Truncation mutations of the GLI3 zinc finger transcription factor can cause Greig cephalopolysyndactyly syndrome (GCPS), Pallister–Hall syndrome (PHS), and postaxial polydactyly type A (PAP-A). GLI3 is homologous to Drosophila Cubitus interruptus (Ci), which regulates the patched (ptc), gooseberry (gsb), and decapentaplegic (dpp) genes. Ci is sequestered in the cytoplasm and is subject to posttranslational processing whereby the full-length transcriptional activator form (Ci¹⁵⁵) can be cleaved to a repressor form (Ci⁷⁵). Under hedgehog signaling, the Ci¹⁵⁵ form translocates to the nucleus whereas in the absence of hedgehog, the Ci⁷⁵ form translocates to the nucleus.
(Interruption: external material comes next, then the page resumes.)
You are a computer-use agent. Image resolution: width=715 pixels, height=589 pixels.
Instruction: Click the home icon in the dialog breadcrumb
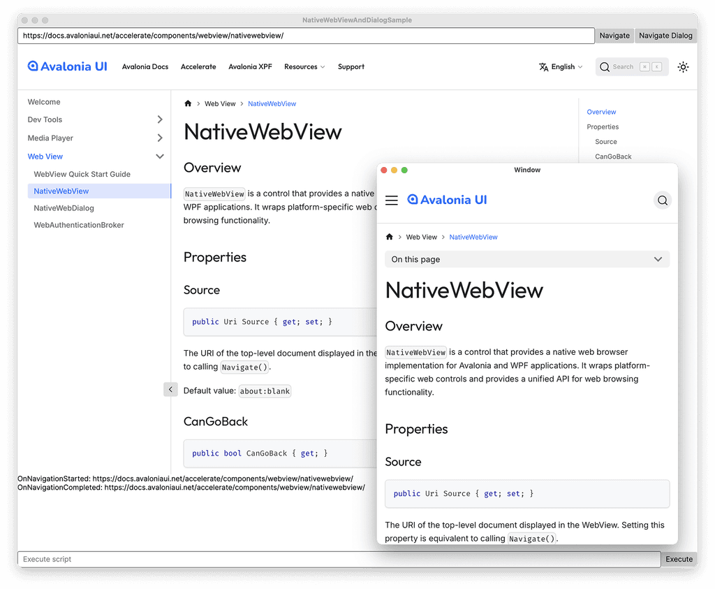point(389,237)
Based on the correlation of GLI3 truncation mutations and the human phenotypes, we hypothesized that GLI3 shows transcriptional activation or repression activity and subcellular localization similar to Ci. Here we show that full-length GLI3 localizes to the cytoplasm and activates PTCH1 expression, which is similar to full-length Ci¹⁵⁵. PHS mutant protein (GLI3-PHS) localizes to the nucleus and represses GLI3-activated PTCH1 expression, which is similar to Ci⁷⁵. The GCPS mutant protein has no effect on GLI3-activated PTCH1 transcription, consistent with the role of haploinsufficiency in this disorder. The PAP-A mutant protein (GLI3-PAP-A) showed less specific subcellular localization but still inhibited GLI3-activated PTCH1 transcription, suggesting it may be a weaker allele than the GLI3-PHS mutation. These data show that GLI3 mutations in humans mimic functional effects of the Drosophila ci gene and correlate with the distinct effects of these mutations on human development.